▶
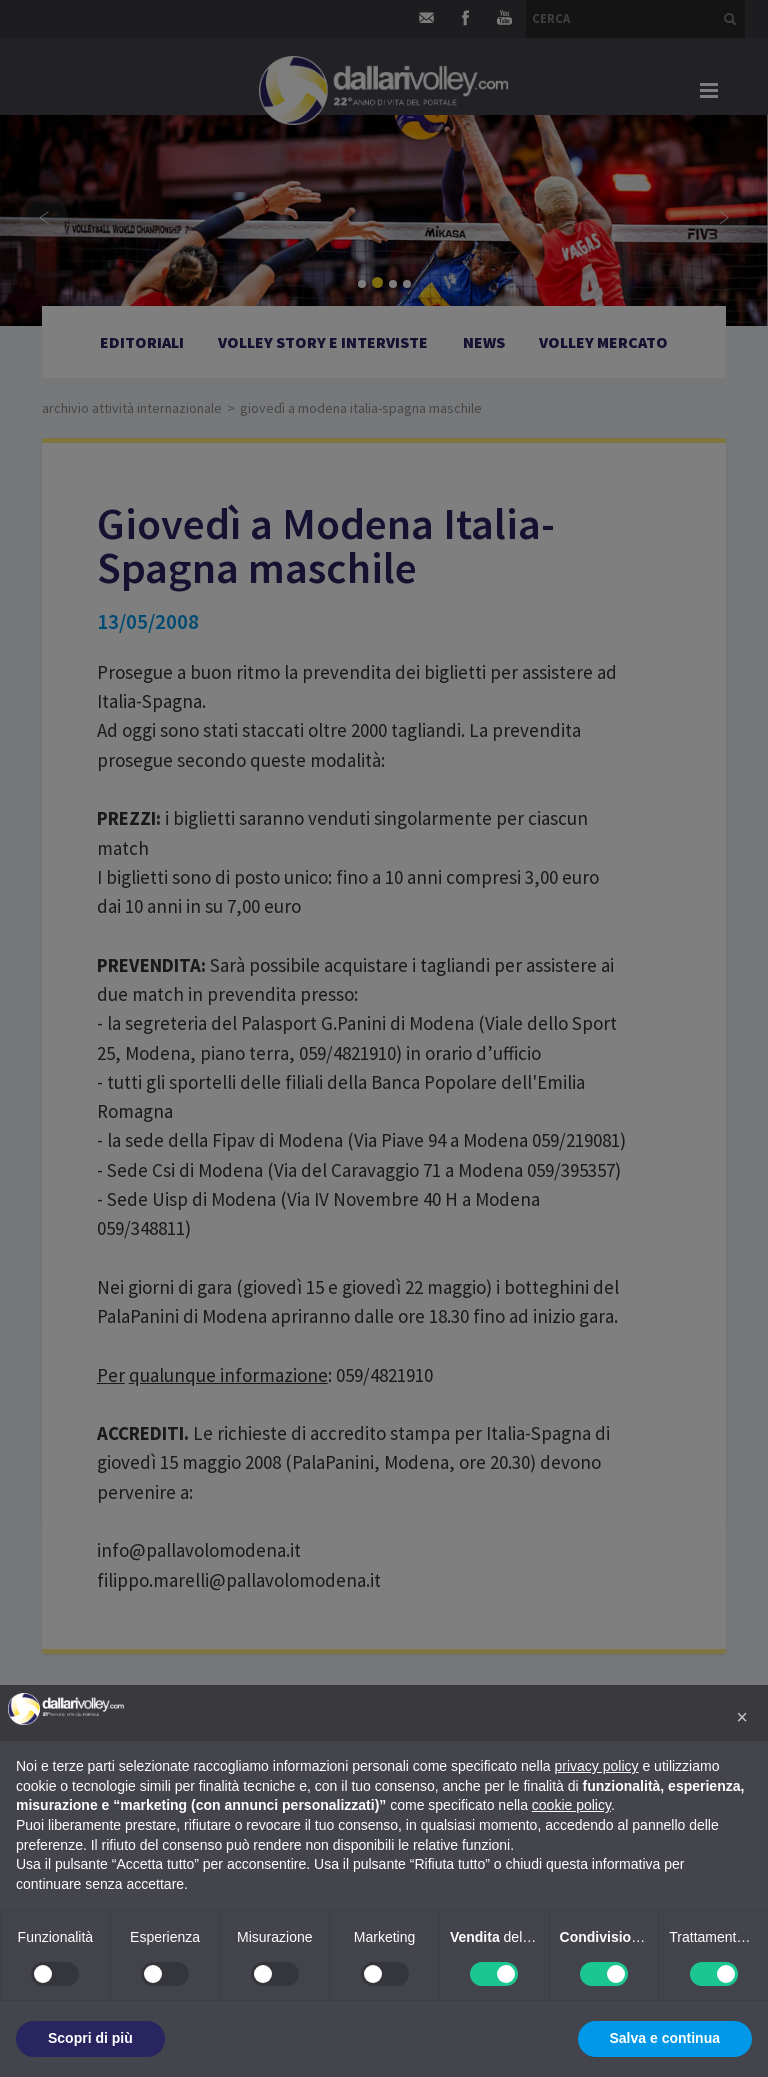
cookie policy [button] (571, 1805)
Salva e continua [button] (665, 2038)
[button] (742, 1717)
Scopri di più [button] (90, 2038)
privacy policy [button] (597, 1766)
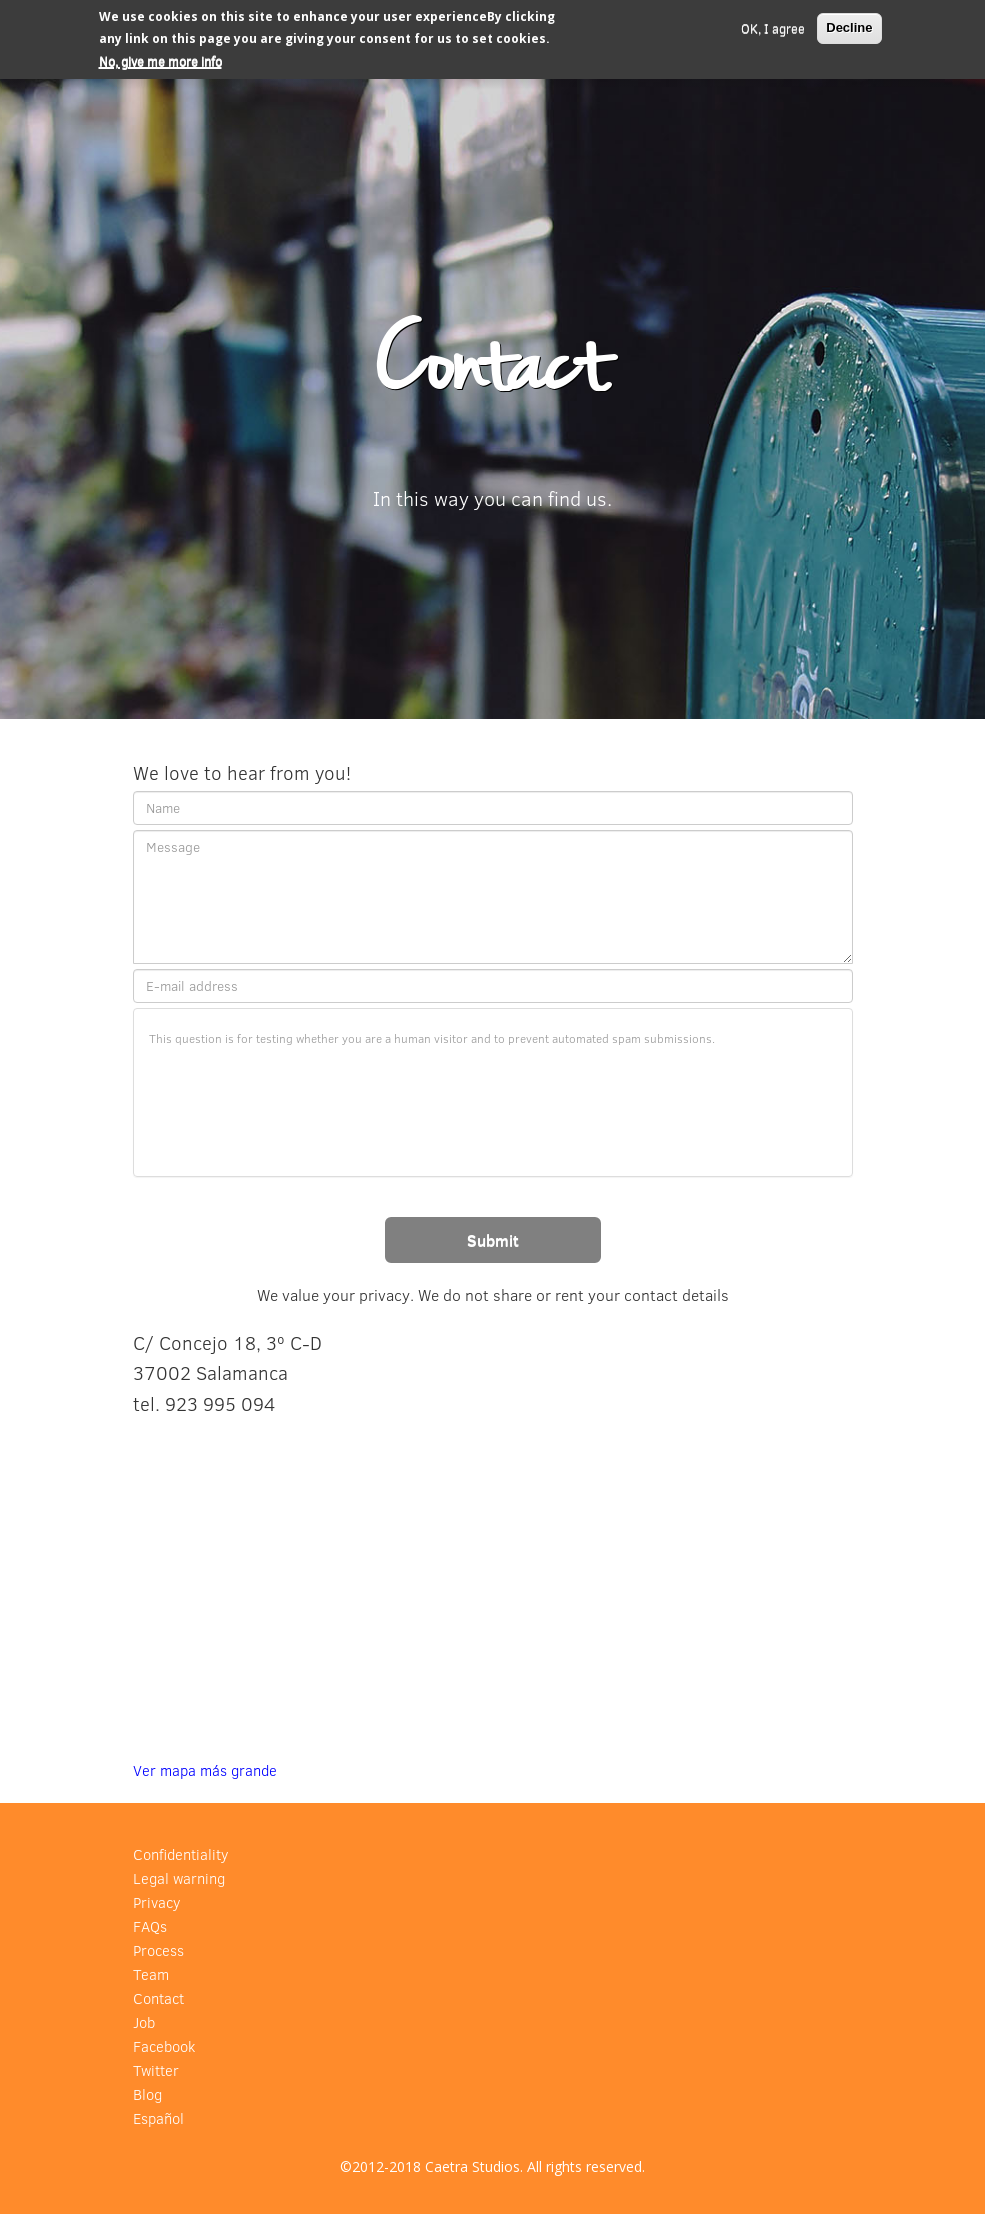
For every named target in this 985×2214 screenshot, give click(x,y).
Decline (849, 27)
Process (158, 1950)
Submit (493, 1240)
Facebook (164, 2046)
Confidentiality (180, 1854)
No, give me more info (160, 61)
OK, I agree (773, 28)
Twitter (156, 2070)
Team (151, 1974)
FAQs (150, 1926)
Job (144, 2022)
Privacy (156, 1902)
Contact (158, 1998)
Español (158, 2118)
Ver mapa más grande (205, 1770)
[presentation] (301, 1098)
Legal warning (179, 1878)
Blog (147, 2094)
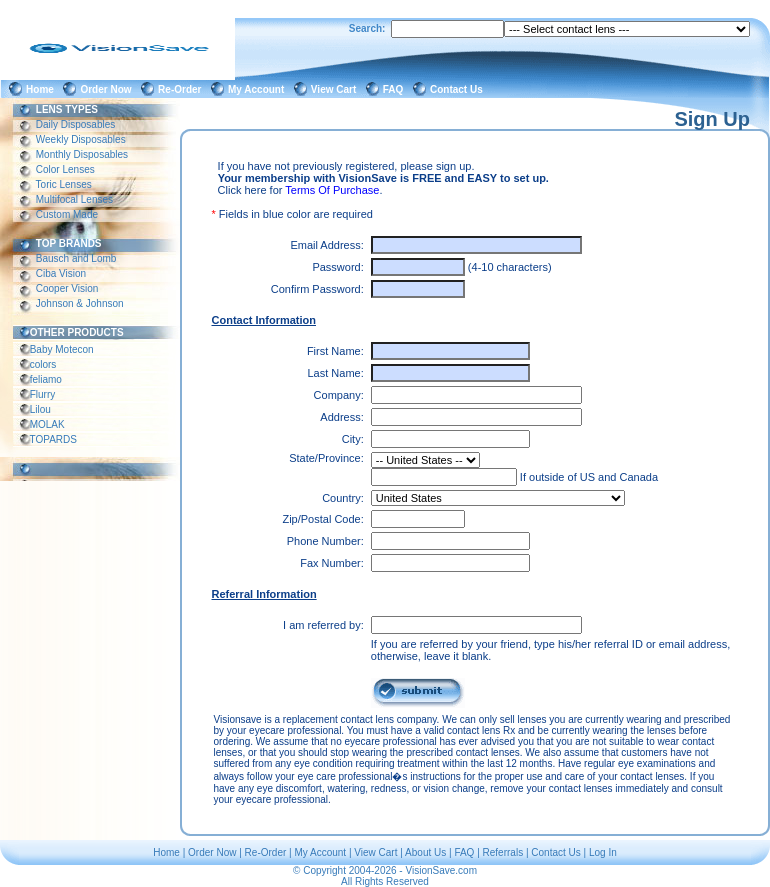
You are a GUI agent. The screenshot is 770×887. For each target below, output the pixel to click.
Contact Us (459, 89)
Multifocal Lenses (74, 199)
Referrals (503, 852)
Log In (603, 852)
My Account (259, 89)
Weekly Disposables (80, 139)
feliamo (46, 379)
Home (42, 89)
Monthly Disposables (82, 154)
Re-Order (182, 89)
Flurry (42, 394)
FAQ (396, 89)
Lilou (40, 409)
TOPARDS (53, 439)
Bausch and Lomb (76, 258)
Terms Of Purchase (332, 190)
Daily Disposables (75, 124)
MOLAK (47, 424)
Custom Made (67, 214)
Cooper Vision (67, 288)
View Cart (336, 89)
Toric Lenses (64, 184)
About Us (425, 852)
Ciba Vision (61, 273)
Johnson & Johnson (79, 303)
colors (43, 364)
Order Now (108, 89)
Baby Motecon (61, 349)
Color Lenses (65, 169)
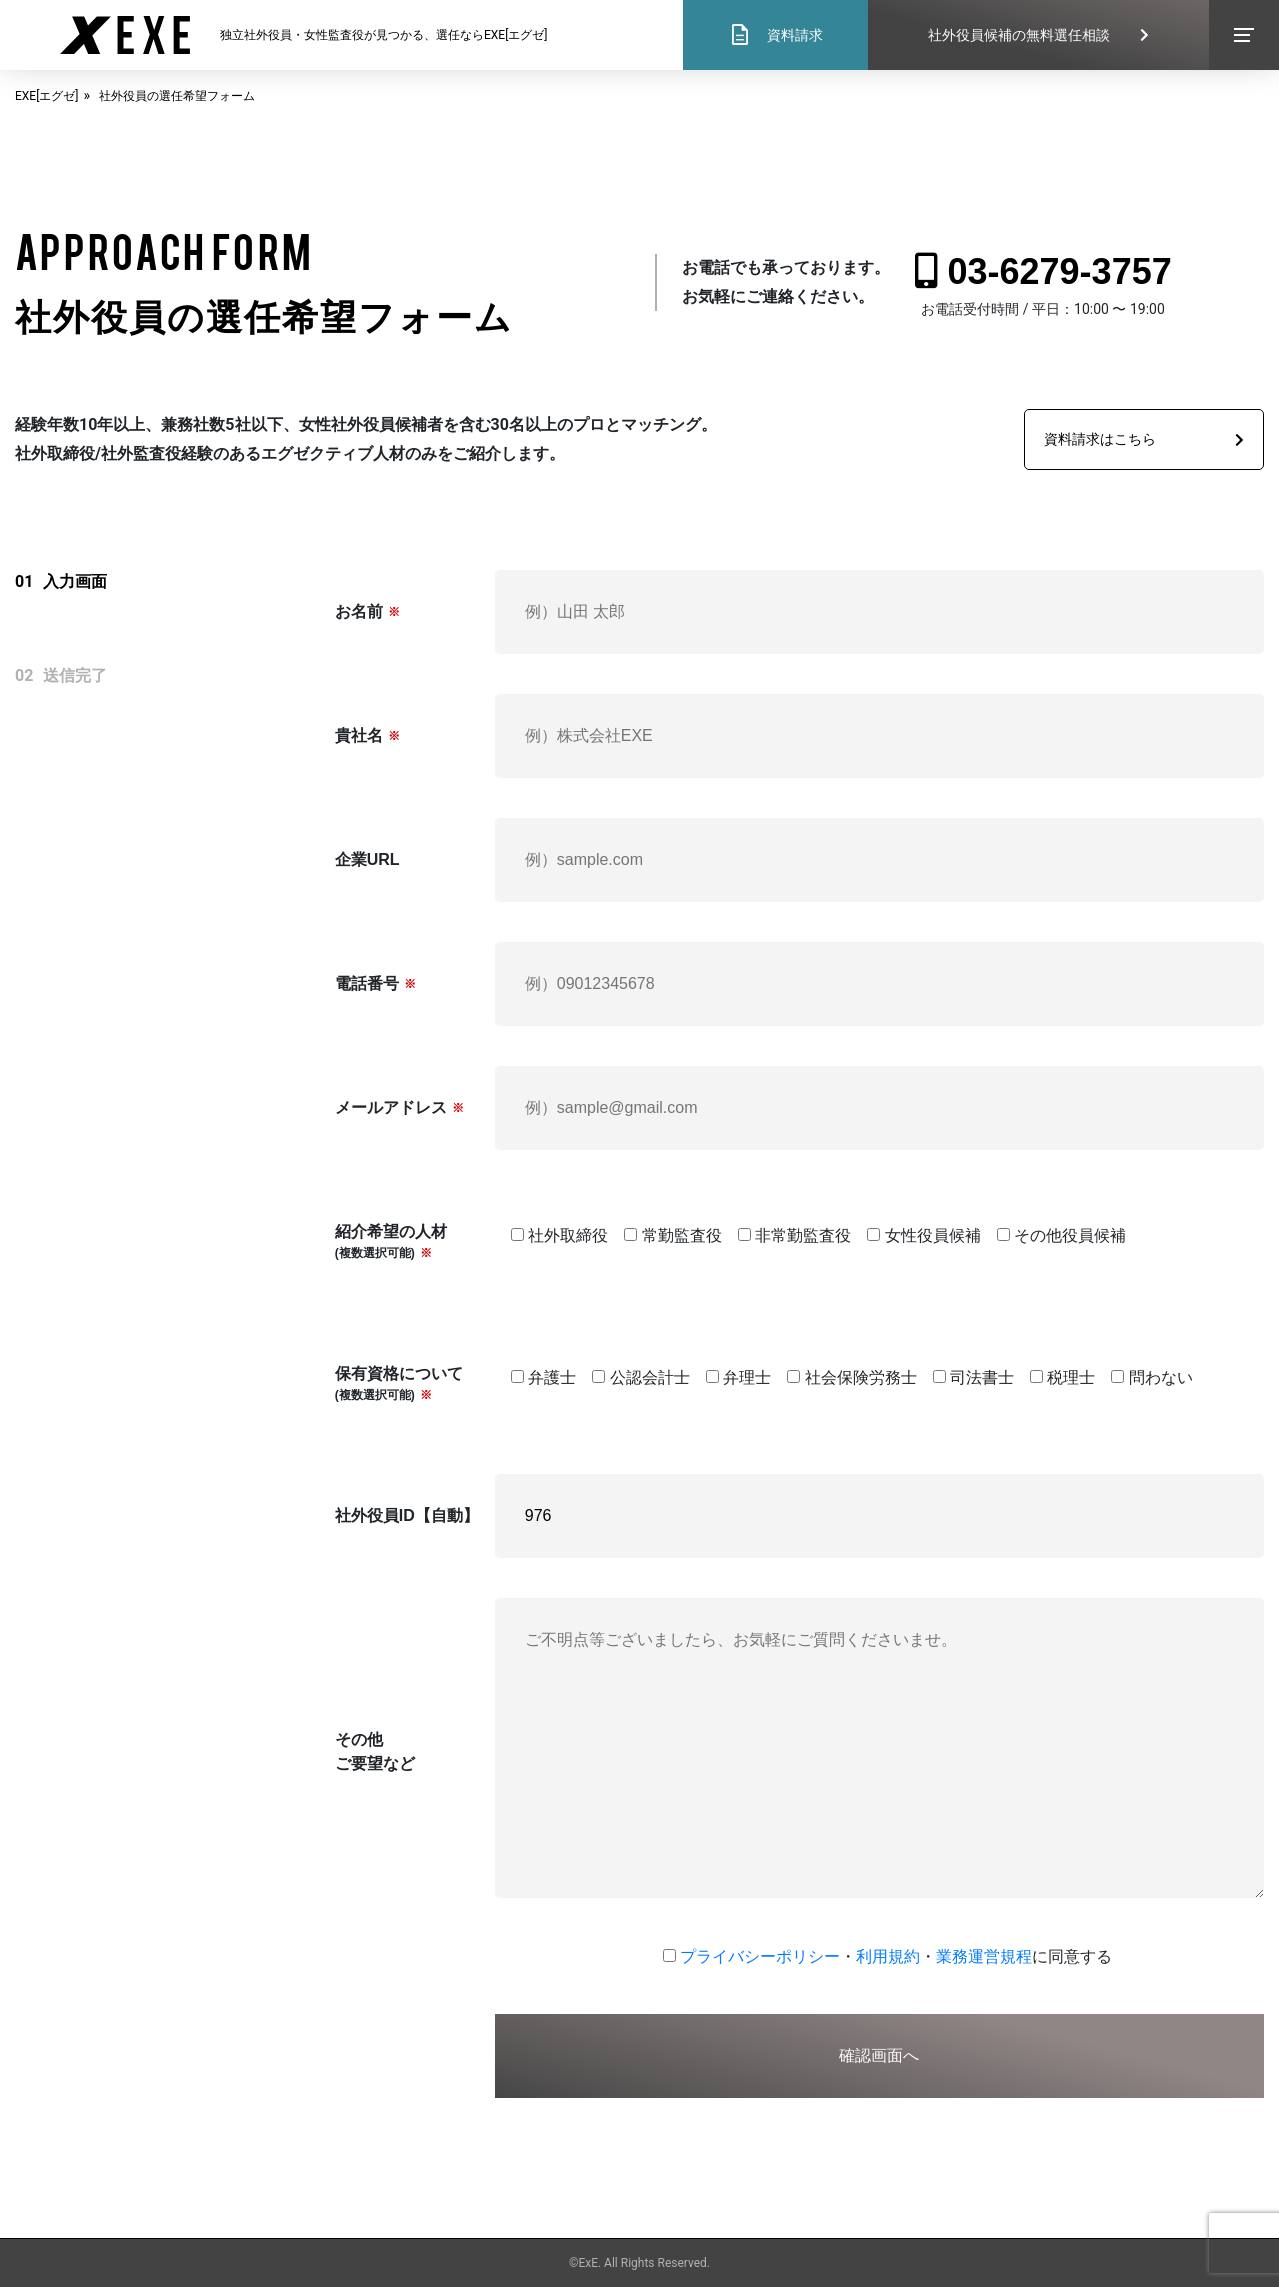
◀
WORK TO COMPLETE: Recast everything above, from the line containing "Confidentiality (180, 1854)" down to the line containing "[presentation] (301, 1098)", as a Markdown table with a Row column giving each row's number and an Entry column holding the line. Leave out any blank lines.

RESPONSE:
| Row | Entry |
|---|---|
| 1 | Confidentiality (180, 1854) |
| 2 | No, give me more info (160, 61) |
| 3 | OK, I agree (773, 28) |
| 4 | Twitter (156, 2070) |
| 5 | Team (151, 1974) |
| 6 | FAQs (150, 1926) |
| 7 | Job (144, 2022) |
| 8 | Privacy (156, 1902) |
| 9 | Contact (158, 1998) |
| 10 | Español (158, 2118) |
| 11 | Ver mapa más grande (205, 1770) |
| 12 | [presentation] (301, 1098) |